Records from a collection:
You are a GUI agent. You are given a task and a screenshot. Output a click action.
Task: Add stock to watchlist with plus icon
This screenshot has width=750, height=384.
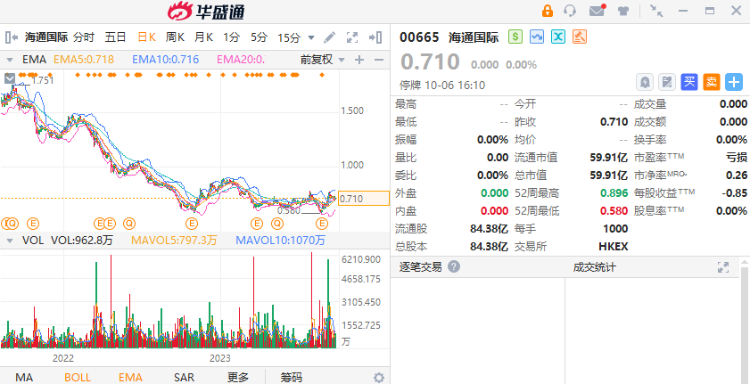[x=734, y=82]
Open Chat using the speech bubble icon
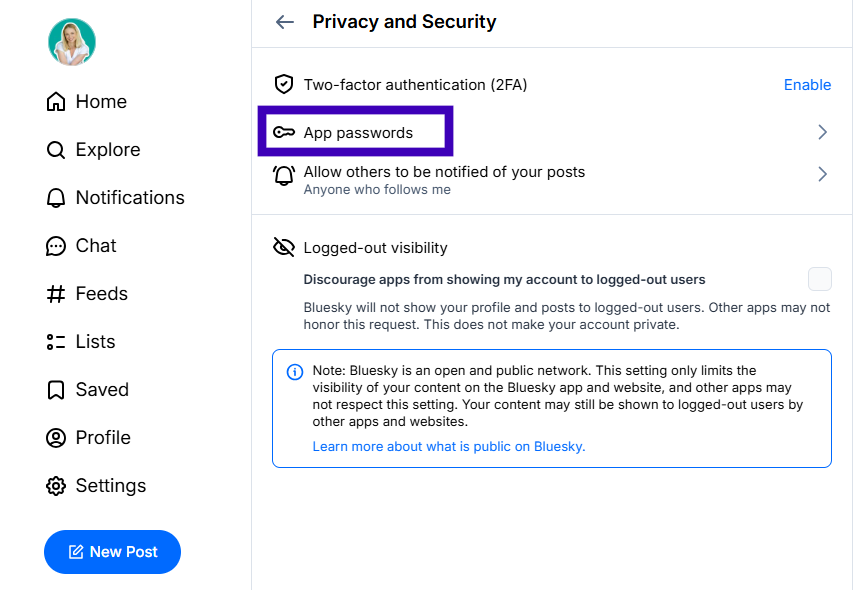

• What is needed: Pick out the lines above containing the word "icon", then copy them.

• Answer box:
Task: Add stock to watchlist with plus icon
Open Chat using the speech bubble icon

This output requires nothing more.